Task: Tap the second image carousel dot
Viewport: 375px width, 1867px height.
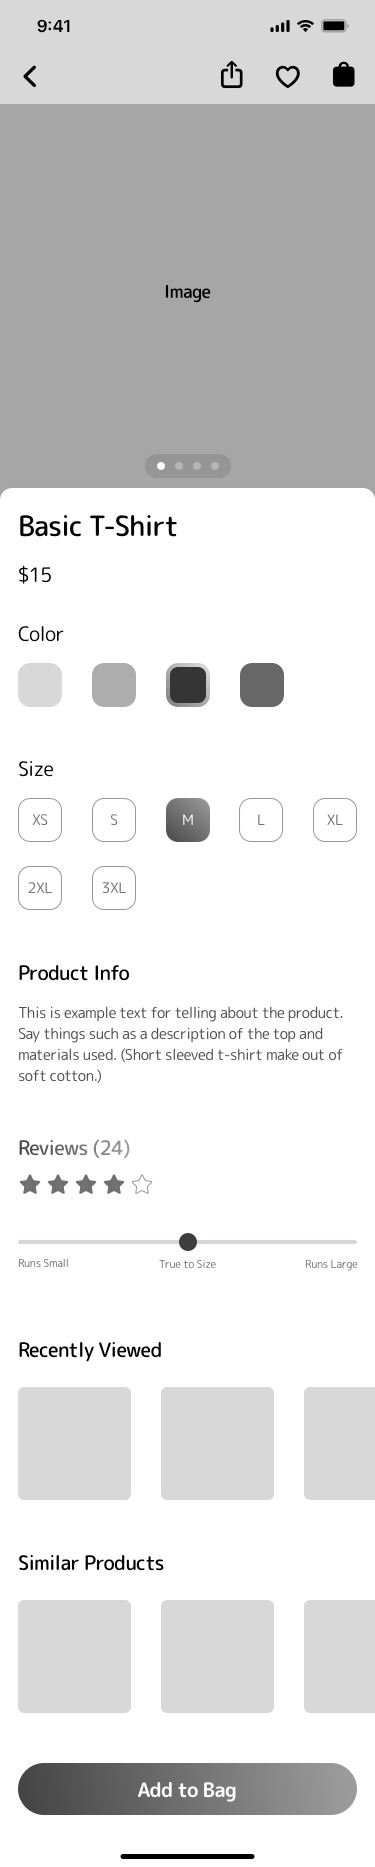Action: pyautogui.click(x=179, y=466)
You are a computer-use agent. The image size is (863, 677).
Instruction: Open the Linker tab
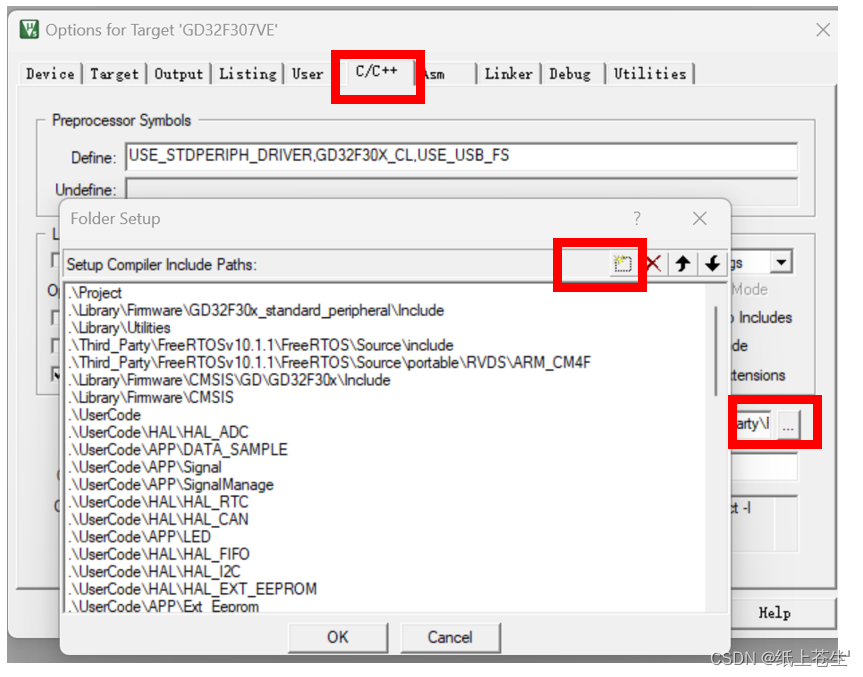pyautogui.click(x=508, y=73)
---
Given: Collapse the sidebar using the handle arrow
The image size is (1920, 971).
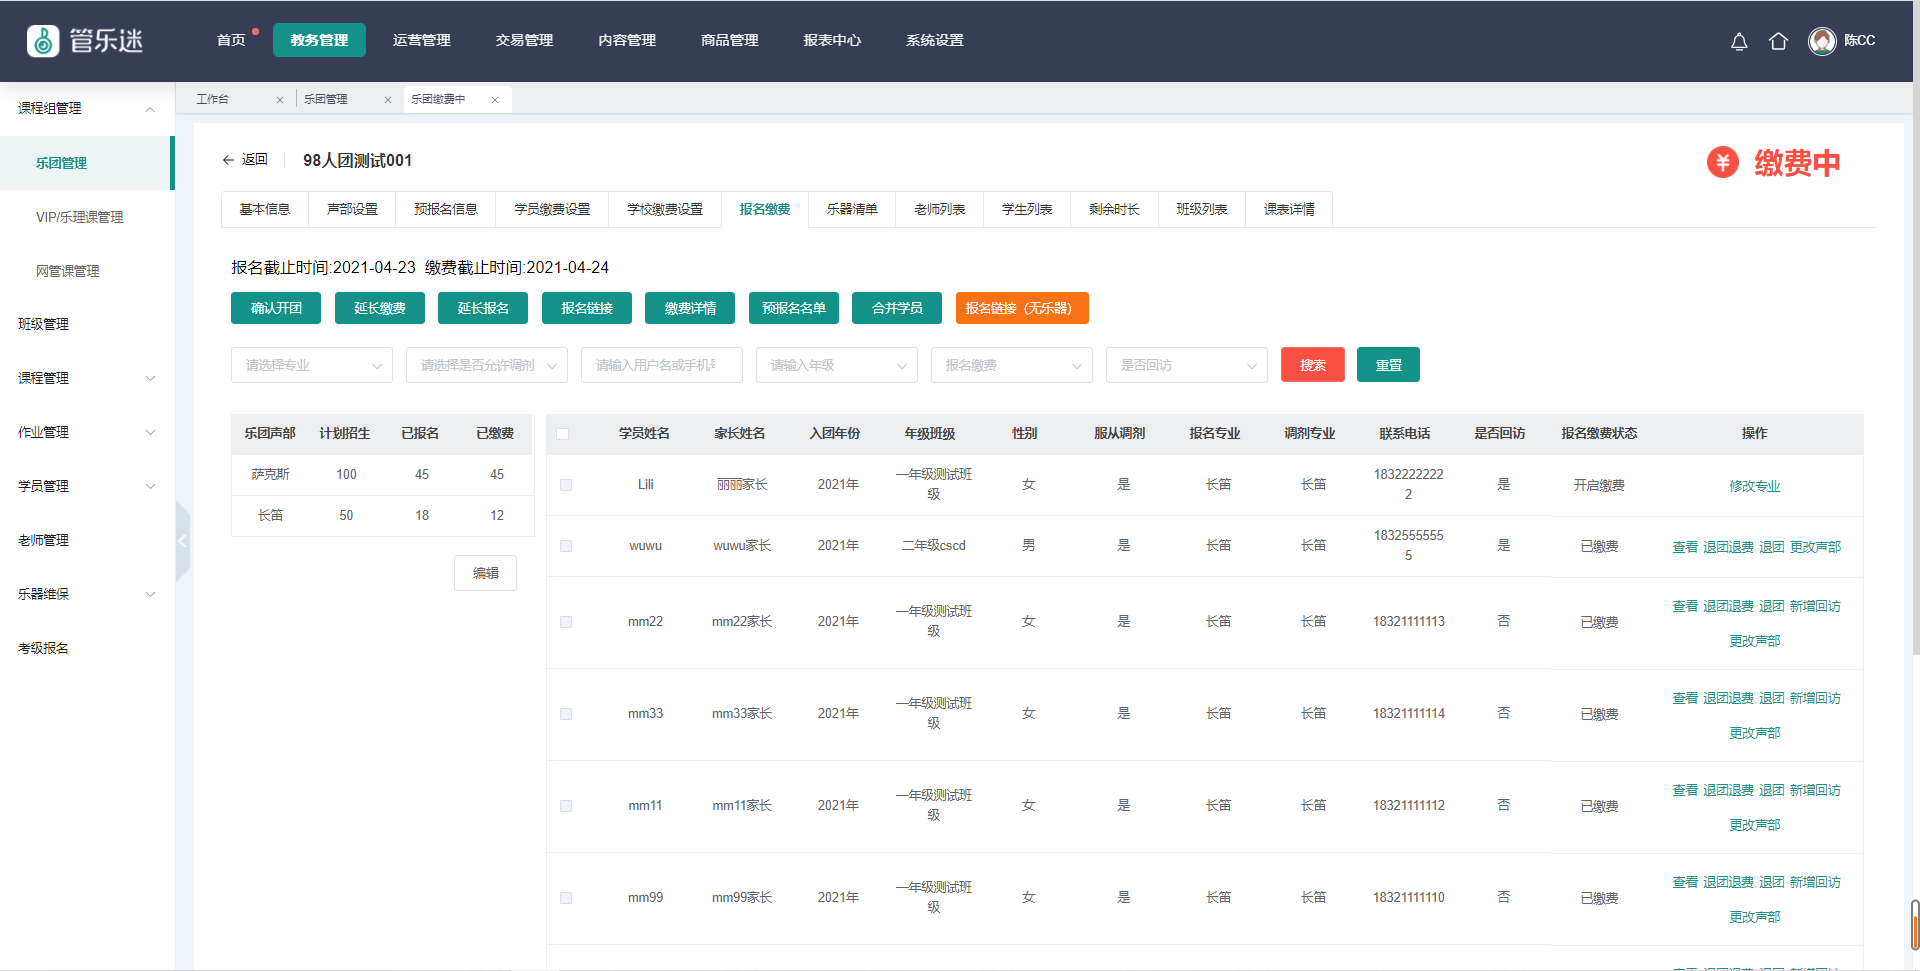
---
▶ **WORK TASK**: Within the records above, each line containing "size" is to be returned.

▶ **REPLY TO THE EXERCISE**:
You are a computer-use agent. The image size is (863, 677).
The image size is (1920, 971).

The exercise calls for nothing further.